Присмотримся к повествованию. Вот его содержание. Во время разъездов по Норвегии конунг Олав вместе со своими людьми останавливается на одном хуторе. Вечером он запрещает им выходить в одиночку в отхожее место, «иначе, мол, будет плохо». Тем не менее исландец Торстейн к концу ночи отправляется в указанное место один, не желая беспокоить соседа, и встречается там с чертом. По его словам, черт прибыл прямо из ада и в ответ на расспросы Торстейна рассказывает о том, кто как переносит адские муки. В пекле оказывается и Сигурд Убийца Дракона Фафнира, и герой датского эпоса Старкад Старый. Торстейн просит черта продемонстрировать, как вопит Старкад, и тот начинает выть, одновременно пересаживаясь с дальних сидений нужника все ближе и ближе к Торстейну. (Отхожее место, как оно описывается в рассказе, «было такое большое, что одиннадцать человек могли в нем сидеть с каждой стороны»). Чтобы перенести ужасный крик беса, исландец закутывает голову плащом, но просит его вопить «самым страшным воплем», — как явствует из дальнейшего, он втайне рассчитывает на то, что эти крики разбудят конунга, и Торстейн будет спасен. Так и получилось: когда вопли выходца с того света дошли до предела и Торстейн упал без чувств, зазвонил колокол, и черт, услышав звон, провалился сквозь пол. Наутро Торстейн поведал конунгу о случившемся. В ответ на вопрос, не испугался ли он воплей черта, Торстейн ответил: «Я не знаю, государь, что такое испуг», хотя и признался, что от последнего вопля у него пробежал мороз по коже. И конунг дал ему прозвище — Торстейн Мороз-по-коже и подарил ему впридачу меч (как водилось при награждении человека прозвищем).

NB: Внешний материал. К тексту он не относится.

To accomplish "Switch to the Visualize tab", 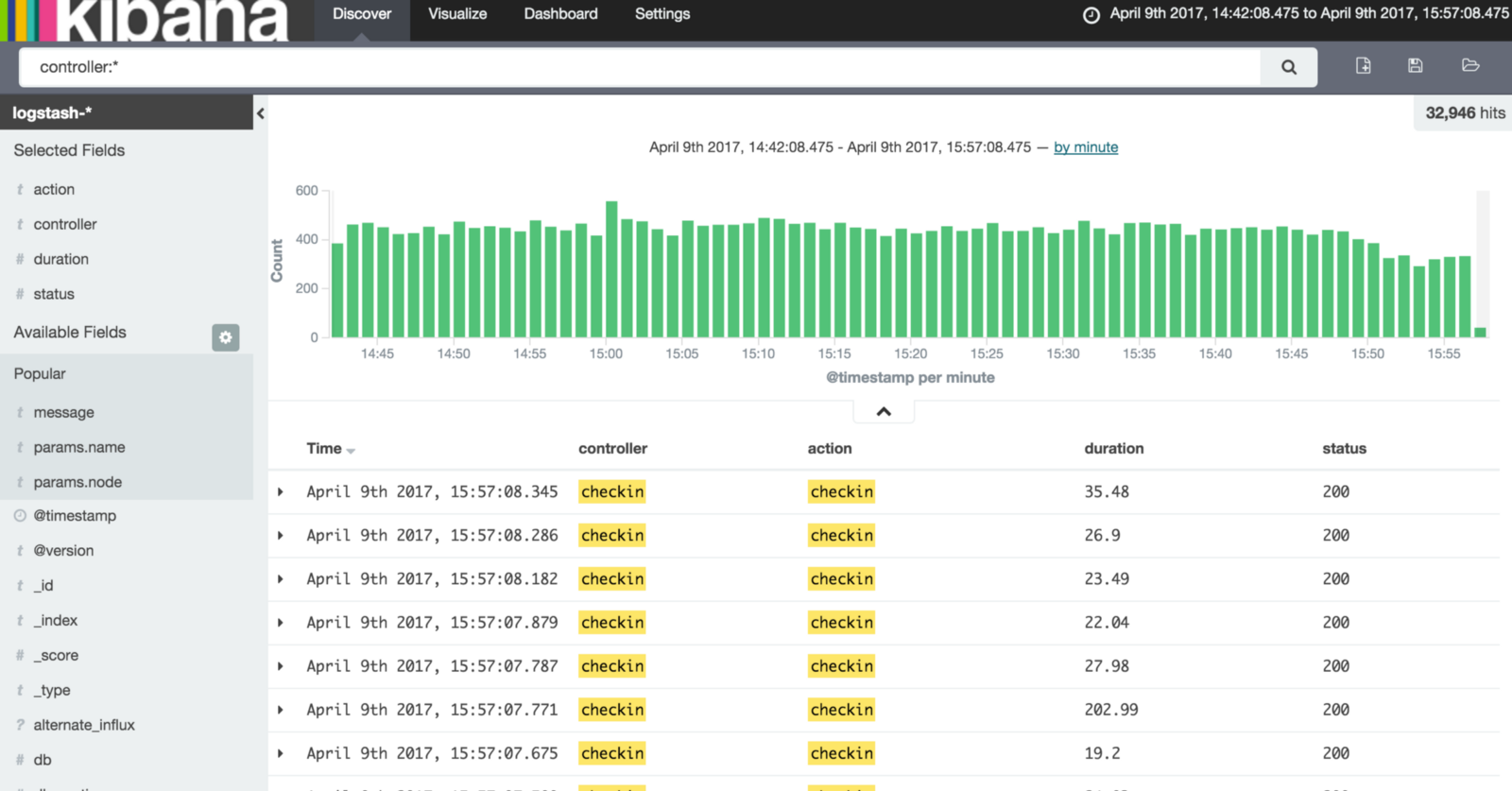I will point(457,14).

Вряд ли перед нами «легенда о чуде». То, что разбуженный криками конунг велел ударить в колокол, не есть чудо, и таким способом прогнать нечисть мог кто угодно (равно как и крестным знамением). Рассказ этот вообще не об Олаве Трюггвасоне, — как и в других «прядях» из королевских саг, в этом повествовании главным героем является доблестный исландец, не знающий страха, ведущий себя независимо даже по отношению к монарху. «Вы, исландцы, очень строптивы, как о вас говорят», — замечает Олав, тем не менее сменяющий гнев на милость. Это рассказ не о том, «как король прогнал черта», а о том, «как Торстейн перехитрил черта и не испугался его». Единственное отличие конунга от остальных в данном случае — это то, что он знает или подозревает о возможности ночного появления беса в нужнике, но такое знание само по себе не есть признак святости. Олаву Трюггвасону саги нередко приписывают сверхъестественные способности, но они скорее связаны с языческими представлениями, чем с христианством (тем более, что, в отличие от Олава Харальдссона, этот король не был провозглашен святым).

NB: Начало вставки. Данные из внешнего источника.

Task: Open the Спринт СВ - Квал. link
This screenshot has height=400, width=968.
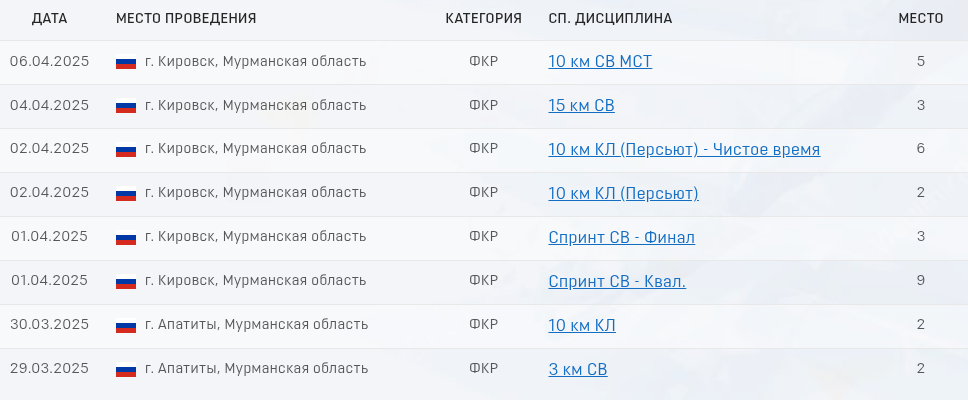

Прежде всего я хотел бы обратить внимание на терминологию, применяемую рассказчиком для определения выходца с того света, — терминология эта далеко не однообразна. На протяжении весьма сжатого повествования у него находится не менее шести слов для черта: puki, ‘бесенок’, ‘злой дух’, ‘тролль’; dólgr ‘дьявол’, ‘враг’, ‘существо иной природы, нежели человек’; fjándi ‘враг’, ‘бес’, ‘злой дух’; skelmir ‘дьявол’, ‘проказник’, ‘шельма’; drysildjöfull ‘бесенок’, ‘зловредное существо’; draugr ‘привидение’, ‘выходец из могилы’, ‘покойник, обитающий в кургане’. Если имеет какой-то смысл устанавливать частотность словоупотребления в рамках столь небольшого рассказа, то она такова: púki упомянут 11 раз, dólgr, skelmir и drysildjöfull — по одному разу, fjándi — два раза, draugr — пять раз. Слово djöfull не встречается, drysildjöfull не идентично ему, поскольку подчеркивает жалкий характер бесенка. Создается впечатление, что автор склонен акцентировать «мелкотравчатость» беса, явившегося Торстейну. Исландец встретился не с князем тьмы, а с мелким бесом.

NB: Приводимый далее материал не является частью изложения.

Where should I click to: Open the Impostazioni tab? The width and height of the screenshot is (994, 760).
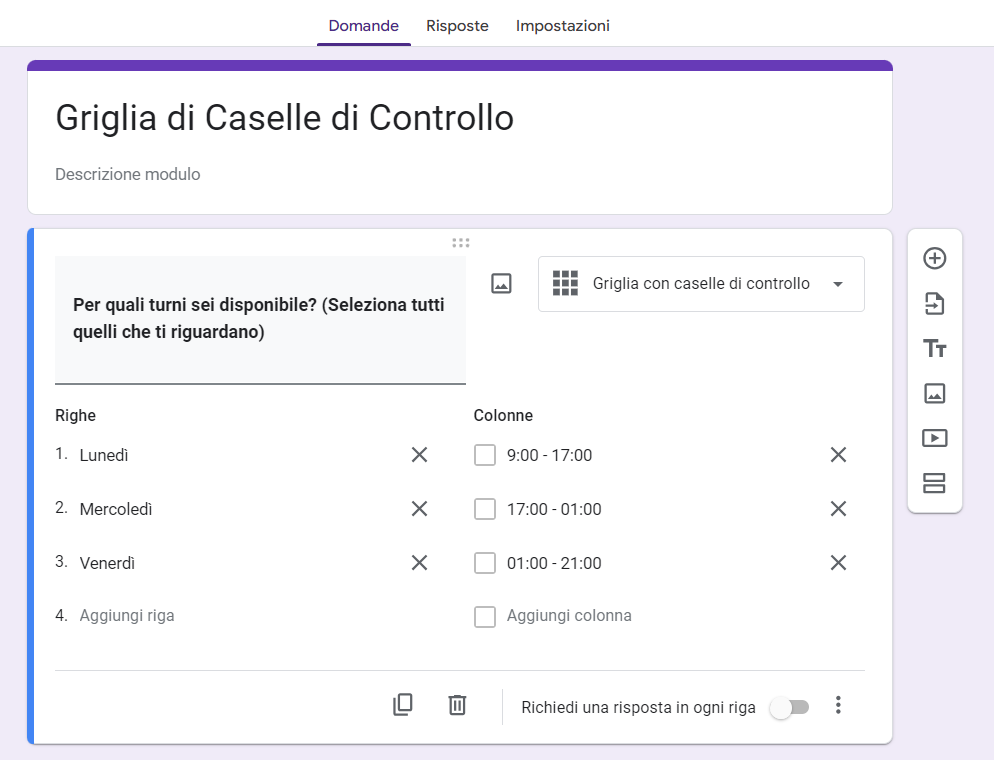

Впрочем, сам черт не разберет, кто сидел в нужнике бок о бок с Торстейном. Ибо этого выходца из преисподней автор «пряди» именует также и draugr. И применение этого слова кажется мне особенно знаменательным. В сагах оно встречается многократно и, если я не заблуждаюсь, неизменно обозначает покойника, который «живет» в кургане и выходит из него обычно со злыми намерениями, тревожит людей и даже вредит им; облик его ужасен, часто это полуразложившийся труп, раздувшийся и посиневший, напоминающий Хель. Лишь полное уничтожение трупа, сожжение его и развеивание пепла или вбивание в тело кола, либо отсечение головы, приставляемой затем к заду трупа, может избавить живых от визитов и пакостей злого выходца с того света и причинить ему «окончательную» смерть[117]. Однако в нашей «пряди» draugr оказывается синонимом черта! Это не оговорка, ибо, появившись, он сразу же рекомендуется Торстейну, что он — Торкель Тощий, который погиб вместе с конунгом Харальдом Боевым Зубом, датским вождем (VIII век?). Таким образом, перед Торстейном, действительно, призрак, живой труп.

Но черти, согласно христианской доктрине, не вербуются из числа покойников. В бесчисленных средневековых рассказах о явлениях умерших с того света нет ни одного, в котором грешник, даже самый злостный, был бы превращен в представителя нечистой силы — проклятые грешники попадают в руки дьявола и мучаются в аду, так, как мучаются в нем упоминаемые в «пряди» Сигурд и Старкад. Грань между демоном и человеком, даже одержимым демонами, в христианстве неизменно четкая и непреодолимая. Черти — враги тем, кто попал под их власть, и противоположность человека и дьявола ни в коей мере не может быть снята. То, что в рассматриваемом рассказе эта грань и противоположность полностью стерты и в роли беса фигурирует древний воин, выходец из кургана, — необычно для христианских представлений. Объяснить подобную несуразицу — несуразицу с точки зрения указанных верований — можно, по-видимому, только тем, что христианское учение было усвоено автором «пряди» весьма своеобразно. Новые верования были наложены на далеко не изжитые и не забытые традиционные народные поверья и предания и слились с ними. В XIV в. христианство не было, конечно, «новым» для исландцев, официально принявших его еще в 1000 г., но способ и степень его усвоения были таковы, что исследователю есть над чем призадуматься.